On each of these we define root directories, below which the directory
tree is identical for the files being retrieved. That is to say, given
variables called $ARCHROOT (e.g "/archive/$USER") , $PTMPROOT (e.g
"/ptmp/$USER") and $WORKROOT (e.g "$TMPDIR"), a request to retrieve
$WORKROOT/foo/bar will look for a newer file called $PTMPROOT/foo/bar,
which in turn will look for a newer file called $ARCHROOT/foo/bar.
The remote file might also be in a tar or cpio container, i.e
$ARCHROOT/foo.cpio which contains a file called bar.
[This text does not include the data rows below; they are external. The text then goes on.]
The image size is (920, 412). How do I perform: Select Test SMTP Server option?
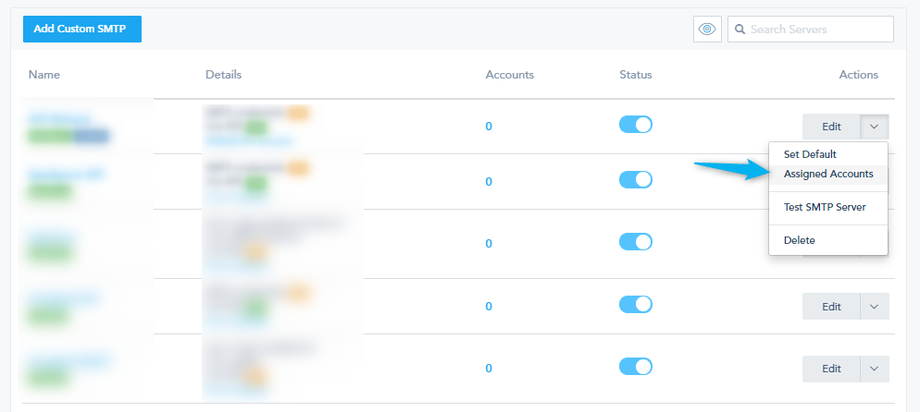(824, 207)
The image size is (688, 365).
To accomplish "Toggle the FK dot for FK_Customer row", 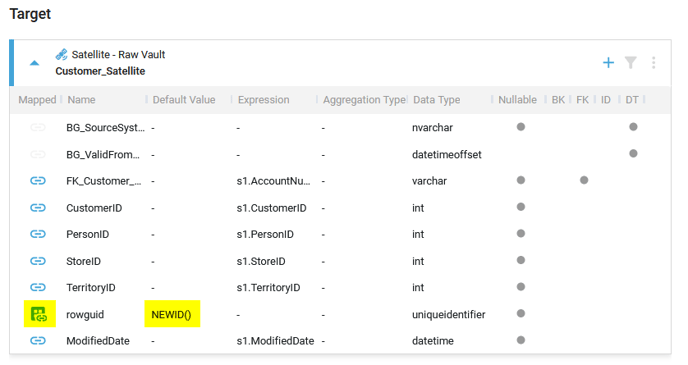I will pos(584,180).
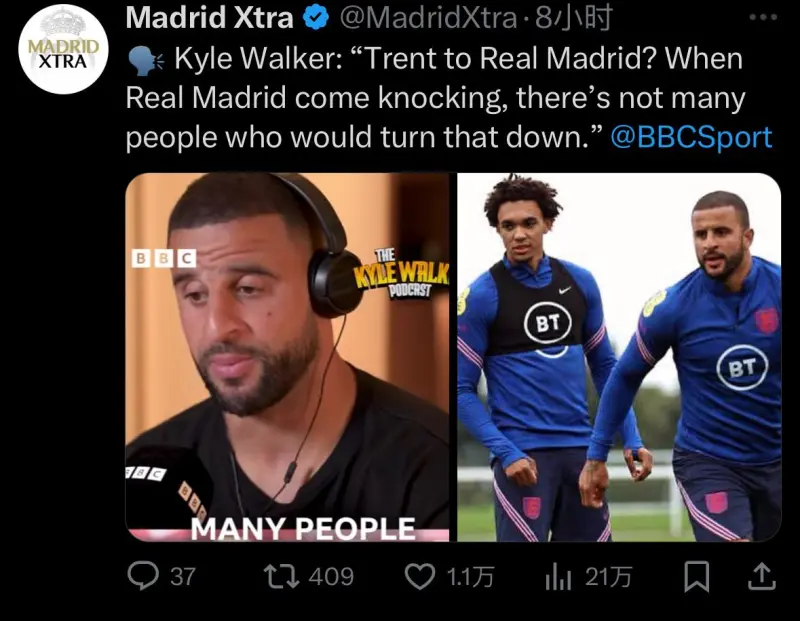Viewport: 800px width, 621px height.
Task: View the 37 replies count
Action: click(183, 577)
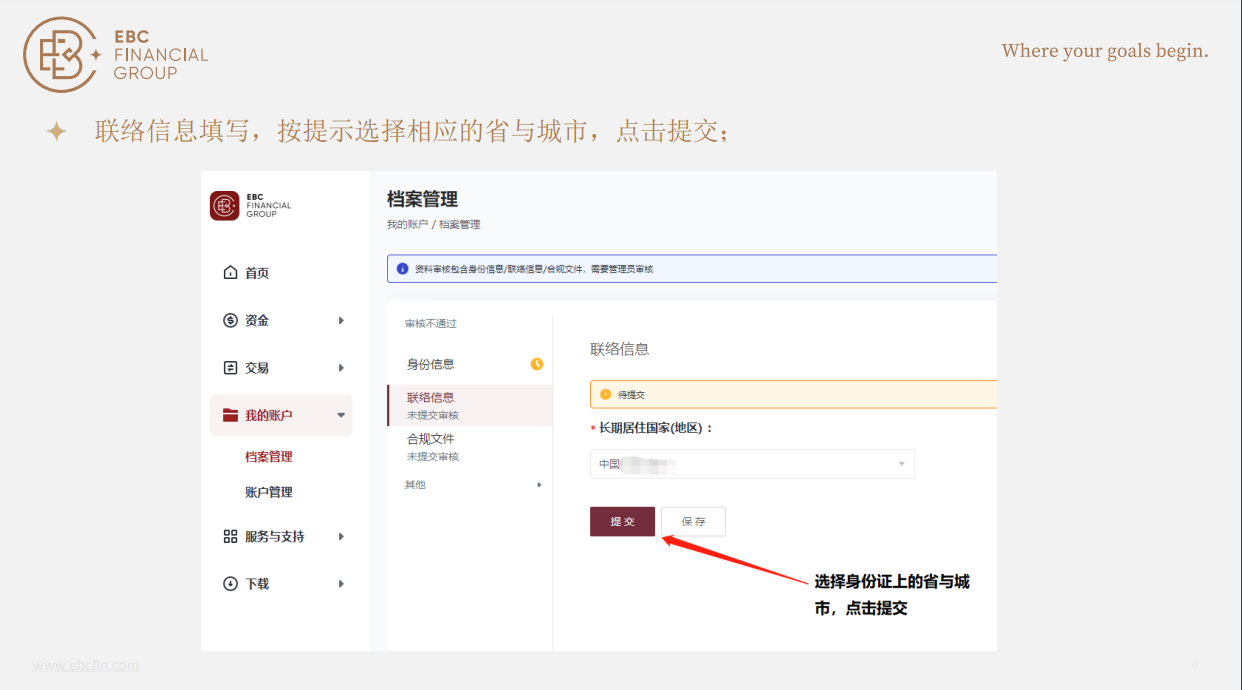This screenshot has height=690, width=1242.
Task: Click the dollar coin icon beside 资金
Action: point(231,321)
This is done to
reduce the number of individual files in archive.
Note that transfers are only initiated when the source file is newer:
the underlying code is actually a Makefile.
hsmget Syntax:
/home/vb/hsm/bin/hsmget retrieves files from remote storage.
Usage: /home/vb/hsm/bin/hsmget [options] file [file...]
Options:
-a|--archroot anchor point on remote storage
-p|--ptmproot anchor point on long-term scratch
-w|--workroot anchor point on local fast scratch
-d|--deepget deep storage retreive command
-r|--remotecp remote copy command
-c|--clustercp fast network copy command
-l|--localcp local filesystem copy command (usually ln)
-t|--time turn on timers
-f|--force force transfer even if local file up-to-date
-n|--nocopy dry run, no actual data transfer
-m|--makefile makefile that this invokes
-v|--verbose verbose messages.
-h|--help print help message.
Arguments must be files.
Container directory may be a tar/cpio archive on remote storage.
hsmput syntax
/home/vb/hsm/bin/hsmput puts files to remote storage.
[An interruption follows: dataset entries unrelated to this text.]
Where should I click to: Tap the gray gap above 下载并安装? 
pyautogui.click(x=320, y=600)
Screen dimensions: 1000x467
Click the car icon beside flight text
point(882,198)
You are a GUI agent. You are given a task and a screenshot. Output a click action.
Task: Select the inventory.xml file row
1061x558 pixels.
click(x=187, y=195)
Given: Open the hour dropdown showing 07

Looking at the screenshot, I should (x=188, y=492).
Usage: /home/vb/hsm/bin/hsmput [options] path [path...]
Options:
-a|--archroot anchor point on remote storage
-p|--ptmproot anchor point on long-term scratch
-w|--workroot anchor point on local fast scratch
-d|--deepput deep storage command
-r|--remotecp remote copy command
-c|--clustercp fast network copy command
-l|--localcp local filesystem copy command (usually ln)
-s|--store remote store type (cpio, tar or directory)
-t|--time turn on timers
-f|--force force transfer even if local file up-to-date
-n|--nocopy dry run, no actual data transfer
-m|--makefile makefile that this invokes
-v|--verbose verbose messages.
-h|--help print help message.
Arguments must be files or directories.
Container directory may be a tar/cpio archive on remote storage.
Notes
- Note that
hsmget arguments must be files. This is to avoid the risk
of excessive transfers, filling disks and so on, by inadvertently
retrieving large file trees. However you can hsmput an entire
directory... this is less risky. hsmput only puts data to ptmp unless you explicitly request storing
to archive using hsmput -s cpio or equivalent.- To repeat, the underlying code uses
make: transfers in either
direction are only initiated when the target is out of date. - The idea is that this can be generalized to having the archive and
compute not being collocated. i.e this can easily be generalized to
a situation where the archive is remote and compute local; or vice versa
Download
Currently available as /home/vb/hsm/bin/hsmget and
/home/vb/hsm/bin/hsmput. Users of FREv3 can check it out into their
bin directory using
cvs co -r omsk_vb hsmget hsmget.mk hsmput hsmput.mk
|